映画と原作での俊介の描写の大きな違いは、先述の通り喜久雄と最後に共演した演目と、彼の病状です。 映画での俊介は片脚を切断・義足をつけて「曽根崎心中」を演じました。一方、原作では両脚とも切断したあと、「隅田川」を演じています。 また原作では第一子を亡くしていたり、歌舞伎の世界から離れている間にもつらいことや苦しいことを経験し、役者としても成長していました。映画では喜久雄に焦点を当てているので、俊介についてそこまで詳しいことは描かれていませんでしたが、やはり喜久雄と俊介は表裏一体で切っても切れない存在なのです。
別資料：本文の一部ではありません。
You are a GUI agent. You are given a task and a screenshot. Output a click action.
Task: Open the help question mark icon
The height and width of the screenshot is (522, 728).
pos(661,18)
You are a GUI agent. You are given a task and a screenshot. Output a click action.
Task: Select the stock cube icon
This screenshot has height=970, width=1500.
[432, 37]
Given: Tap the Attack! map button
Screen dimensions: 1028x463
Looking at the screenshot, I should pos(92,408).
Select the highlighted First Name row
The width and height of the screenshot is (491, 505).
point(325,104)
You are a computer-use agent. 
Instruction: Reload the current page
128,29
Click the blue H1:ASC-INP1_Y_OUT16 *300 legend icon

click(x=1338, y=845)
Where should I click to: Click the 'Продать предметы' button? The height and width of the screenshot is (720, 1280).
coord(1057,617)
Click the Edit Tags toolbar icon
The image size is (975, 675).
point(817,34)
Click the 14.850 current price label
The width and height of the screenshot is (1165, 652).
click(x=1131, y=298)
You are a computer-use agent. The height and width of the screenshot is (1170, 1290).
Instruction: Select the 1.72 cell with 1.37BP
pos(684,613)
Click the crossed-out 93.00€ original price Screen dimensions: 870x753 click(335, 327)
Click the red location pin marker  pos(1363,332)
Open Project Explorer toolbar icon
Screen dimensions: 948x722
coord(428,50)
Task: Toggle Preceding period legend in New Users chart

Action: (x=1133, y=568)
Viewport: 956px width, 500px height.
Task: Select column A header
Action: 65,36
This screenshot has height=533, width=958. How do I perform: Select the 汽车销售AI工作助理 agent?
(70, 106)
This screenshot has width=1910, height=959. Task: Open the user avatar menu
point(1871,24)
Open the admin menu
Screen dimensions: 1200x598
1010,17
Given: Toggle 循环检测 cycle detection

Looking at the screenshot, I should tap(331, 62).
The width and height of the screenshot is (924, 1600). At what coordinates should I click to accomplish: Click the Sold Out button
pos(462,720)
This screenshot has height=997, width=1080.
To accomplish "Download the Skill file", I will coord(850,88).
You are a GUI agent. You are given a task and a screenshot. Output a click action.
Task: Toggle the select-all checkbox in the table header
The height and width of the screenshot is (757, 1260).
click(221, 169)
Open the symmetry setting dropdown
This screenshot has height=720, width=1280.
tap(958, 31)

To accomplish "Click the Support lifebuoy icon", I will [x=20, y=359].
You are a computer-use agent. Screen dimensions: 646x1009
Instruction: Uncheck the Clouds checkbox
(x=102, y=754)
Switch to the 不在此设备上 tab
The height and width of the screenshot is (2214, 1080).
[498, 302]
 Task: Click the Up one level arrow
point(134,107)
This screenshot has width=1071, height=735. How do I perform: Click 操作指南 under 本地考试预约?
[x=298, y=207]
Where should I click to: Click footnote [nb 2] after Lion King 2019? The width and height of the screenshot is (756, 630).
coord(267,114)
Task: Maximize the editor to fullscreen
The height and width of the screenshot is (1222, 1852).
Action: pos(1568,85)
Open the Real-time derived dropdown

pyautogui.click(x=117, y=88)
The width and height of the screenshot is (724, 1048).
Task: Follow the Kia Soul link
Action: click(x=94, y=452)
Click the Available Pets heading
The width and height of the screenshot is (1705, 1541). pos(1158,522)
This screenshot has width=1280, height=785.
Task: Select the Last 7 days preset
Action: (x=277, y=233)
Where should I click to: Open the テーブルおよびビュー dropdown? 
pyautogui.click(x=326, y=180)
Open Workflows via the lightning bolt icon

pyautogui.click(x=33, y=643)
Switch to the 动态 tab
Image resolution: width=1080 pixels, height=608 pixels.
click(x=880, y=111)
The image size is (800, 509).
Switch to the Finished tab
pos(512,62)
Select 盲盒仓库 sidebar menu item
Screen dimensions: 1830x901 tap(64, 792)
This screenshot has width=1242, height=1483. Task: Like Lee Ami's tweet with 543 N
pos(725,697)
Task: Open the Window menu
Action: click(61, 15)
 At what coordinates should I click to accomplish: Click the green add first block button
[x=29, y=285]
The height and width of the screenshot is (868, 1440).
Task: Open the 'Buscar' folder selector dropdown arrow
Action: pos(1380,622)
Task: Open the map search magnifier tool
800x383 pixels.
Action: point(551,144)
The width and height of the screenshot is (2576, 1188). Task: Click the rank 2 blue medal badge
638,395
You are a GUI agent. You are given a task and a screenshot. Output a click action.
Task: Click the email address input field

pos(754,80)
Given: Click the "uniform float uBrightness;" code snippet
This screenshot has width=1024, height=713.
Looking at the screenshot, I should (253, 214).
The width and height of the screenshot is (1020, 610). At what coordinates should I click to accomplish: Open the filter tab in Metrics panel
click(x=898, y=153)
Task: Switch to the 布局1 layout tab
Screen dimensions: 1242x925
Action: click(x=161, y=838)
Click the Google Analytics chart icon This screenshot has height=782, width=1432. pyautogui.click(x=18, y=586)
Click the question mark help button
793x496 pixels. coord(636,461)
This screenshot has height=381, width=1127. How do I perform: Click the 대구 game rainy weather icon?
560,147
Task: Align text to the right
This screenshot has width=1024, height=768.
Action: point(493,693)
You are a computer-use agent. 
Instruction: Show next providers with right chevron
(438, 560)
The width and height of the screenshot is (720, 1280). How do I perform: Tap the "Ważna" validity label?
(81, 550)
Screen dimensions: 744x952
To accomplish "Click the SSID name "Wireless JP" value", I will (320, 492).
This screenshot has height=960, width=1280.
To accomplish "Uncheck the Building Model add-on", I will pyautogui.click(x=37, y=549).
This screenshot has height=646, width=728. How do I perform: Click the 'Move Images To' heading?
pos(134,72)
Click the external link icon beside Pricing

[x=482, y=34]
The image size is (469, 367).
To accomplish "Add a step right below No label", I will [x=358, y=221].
大垣俊介は歌舞伎界の花井半弥として最後まで生きた男性

上方歌舞伎の名門の御曹司として生まれながら、喜久雄の才能と芸への執念に気圧され、一時は歌舞伎の世界を離れてしまう俊介。しかしその後、息子を連れて戻ってきました。 喜久雄と切磋琢磨してきた俊介は、病に冒されながらも「花井半弥」として芸の道に生きた歌舞伎役者でした。